§ **TEXT PROVIDED**:

* START *

A Young's double slit has a slit separation of 2.50x10 raised to the -5th power m on which a monochromatic light beam is directed. The resultant bright fringes on a screen 1.00 m from the double slit are separated by 2.30x10 raised to the -2nd power m. What is the wavelength of this beam? (1nm = 10 raised to the -9th power m)
To find the wavelength of the beam, we can use the formula for calculating the fringe separation:
\[ \text{fringe separation (Δy)} = \frac{\lambda \cdot L}{d} \]
where:
- λ is the wavelength of the beam
- L is the distance from the double slit to the screen (1.00 m in this case)
- d is the slit separation (2.50 × 10^-5 m in this case)
Rearranging the formula to solve for λ, we get:
\[ \lambda = \frac{\text{fringe separation (Δy)} \cdot d}{L} \]
Now we can substitute the values into the formula:
\[ \lambda = \frac{2.30 × 10^{-2} \, \text{m} \cdot 2.50 × 10^{-5} \, \text{m}}{1.00 \, \text{m}} \]
Simplifying the expression:
\[ \lambda = 5.75 × 10^{-7} \, \text{m} \]
Therefore, the wavelength of the beam is 5.75 × 10^-7 m.
Final Note: To convert this to nanometers (nm), you can use the conversion factor provided: 1 nm = 10^-9 m. Therefore, the wavelength of the beam in nanometers is:
\[ \lambda = (5.75 × 10^{-7} \, \text{m}) \times \frac{1 \, \text{nm}}{10^{-9} \, \text{m}} \]
\[ \lambda = 575 \, \text{nm} \]

* END *

§ **PROVIDED RECORDS**:
* START *

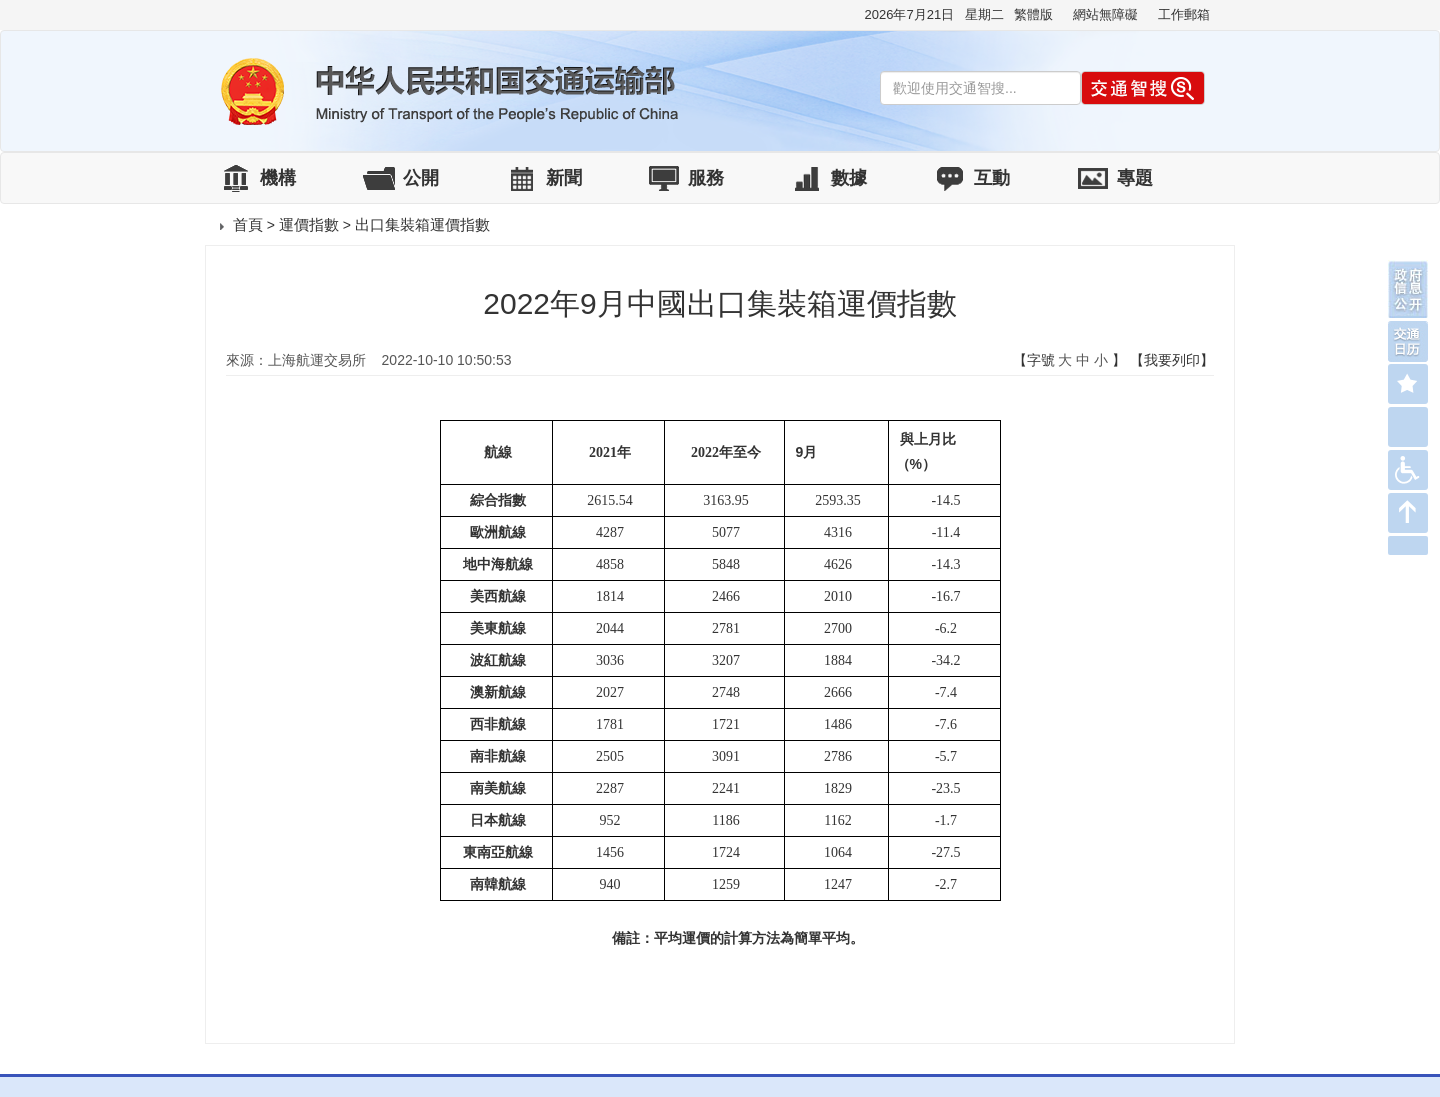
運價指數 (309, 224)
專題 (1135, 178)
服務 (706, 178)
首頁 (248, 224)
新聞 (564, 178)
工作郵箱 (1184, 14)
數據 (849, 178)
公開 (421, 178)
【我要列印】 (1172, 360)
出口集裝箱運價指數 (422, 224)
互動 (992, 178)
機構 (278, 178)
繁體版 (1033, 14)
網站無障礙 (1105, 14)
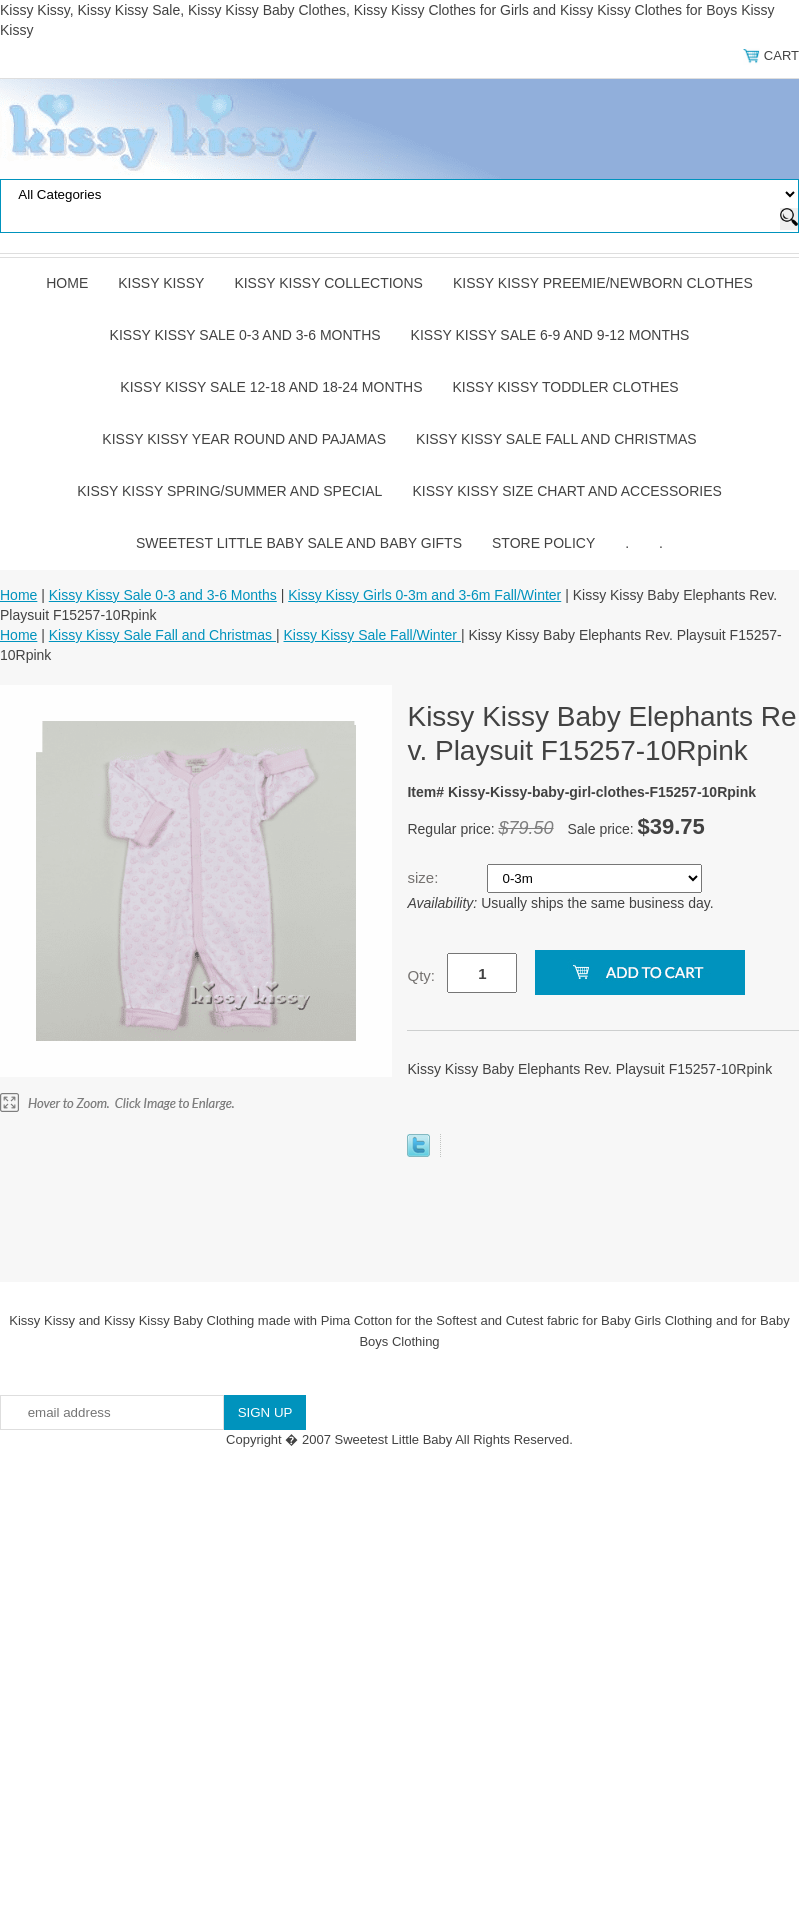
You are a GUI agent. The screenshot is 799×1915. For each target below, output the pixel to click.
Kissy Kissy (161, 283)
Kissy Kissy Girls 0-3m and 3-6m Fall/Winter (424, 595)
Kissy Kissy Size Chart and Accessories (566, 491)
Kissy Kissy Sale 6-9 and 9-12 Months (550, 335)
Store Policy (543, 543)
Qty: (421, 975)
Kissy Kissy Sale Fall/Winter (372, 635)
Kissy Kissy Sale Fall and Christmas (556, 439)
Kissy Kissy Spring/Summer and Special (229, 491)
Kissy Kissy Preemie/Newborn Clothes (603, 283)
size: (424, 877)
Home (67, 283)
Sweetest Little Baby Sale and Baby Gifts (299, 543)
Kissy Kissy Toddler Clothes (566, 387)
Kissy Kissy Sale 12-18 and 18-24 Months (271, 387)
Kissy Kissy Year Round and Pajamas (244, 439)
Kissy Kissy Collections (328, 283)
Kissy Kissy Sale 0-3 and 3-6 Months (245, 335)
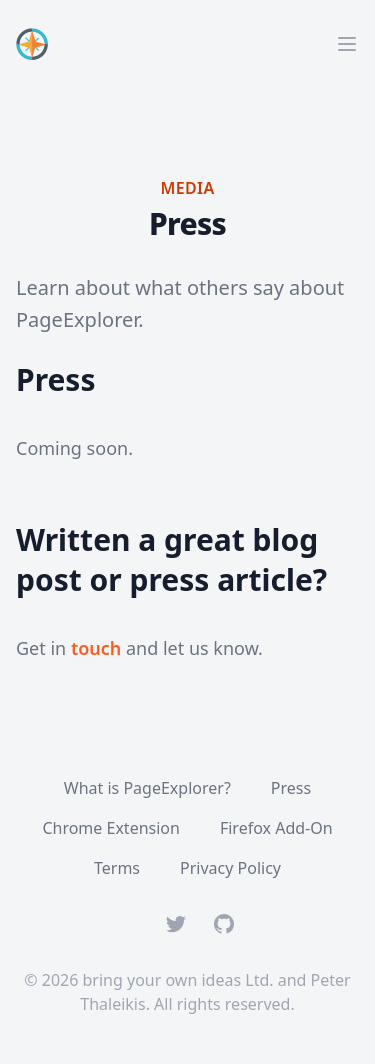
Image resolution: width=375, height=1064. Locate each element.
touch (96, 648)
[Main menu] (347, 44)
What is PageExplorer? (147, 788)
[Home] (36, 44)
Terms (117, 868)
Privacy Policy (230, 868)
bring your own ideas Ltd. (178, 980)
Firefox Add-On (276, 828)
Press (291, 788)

* END *

§ **GIVEN TASK**:
Copy the passage of the double-slit wavelength problem above verbatim, from "- d is the slit" up to and including "5.75 × 10^-7 m.".

§ **FINAL RESULT**:
- d is the slit separation (2.50 × 10^-5 m in this case)
Rearranging the formula to solve for λ, we get:
\[ \lambda = \frac{\text{fringe separation (Δy)} \cdot d}{L} \]
Now we can substitute the values into the formula:
\[ \lambda = \frac{2.30 × 10^{-2} \, \text{m} \cdot 2.50 × 10^{-5} \, \text{m}}{1.00 \, \text{m}} \]
Simplifying the expression:
\[ \lambda = 5.75 × 10^{-7} \, \text{m} \]
Therefore, the wavelength of the beam is 5.75 × 10^-7 m.